About ↑
RAFBL is the repository accompanying the manuscript: Reaction-Agnostic Featurization of Bidentate Ligands for Bayesian Ridge Regression of Enantioselectivity. It includes two packages modsel
and moltop
.
modsel
is used for additional ligand featurization from base features and takes care of the feature selection for the final models.
moltop
generates topological features from molecular structures. A molecular graph is either constructed using xyz coordinates and covalent radii or SMILES directly.
Ligand features can be visualized on Materials Cloud.
Install ↑
We recommend the use of conda to install all the require dependencies.

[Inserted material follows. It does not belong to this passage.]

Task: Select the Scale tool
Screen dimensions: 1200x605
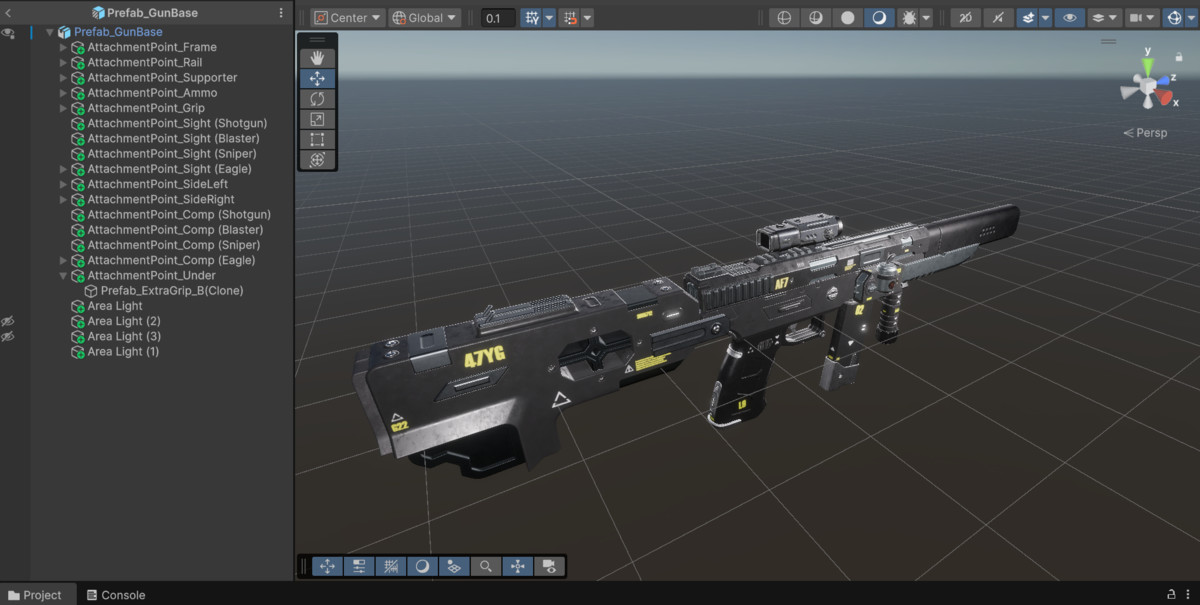Action: pos(317,119)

To create the environment, run:
conda env create -f environment.yml
And then activate the environment as:
conda activate rafbl
Run ↑
To re-generate the features from Gaussian log files you can run:
./feat_csd.sh
./feat_lit.sh
This process takes a long time but only has to be run once. Beware! If you regenerate the features you will need to finish the process, since the regeneration will overwrite the currently present, already ready to use feature lists.

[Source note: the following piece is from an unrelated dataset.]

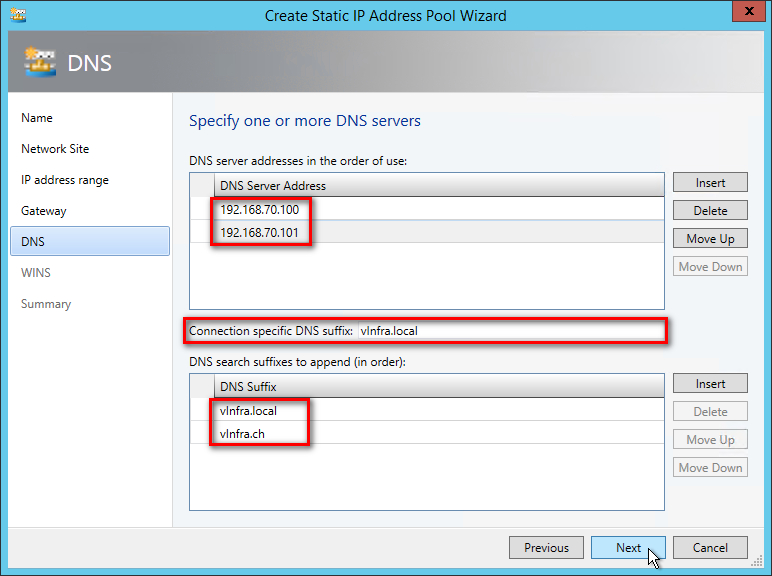
Task: Cancel the IP address pool wizard
Action: (x=710, y=548)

The final files containing all the features can be found under ligs/csd_pool.csv
for the CSD ligands and under ligs/lit_pool.csv
for the literature ligands.
# possible modes: 0 -> oa, 1- > cp, 2 -> cc, 3 -> da_f
python main_models.py 0
# possible modes: 1 -> csd ligands, 2 -> literature ligands
python main_pool_cand.py 1
A list of ligands sorted by decreasing Expected Improvement (EI) values is obtained.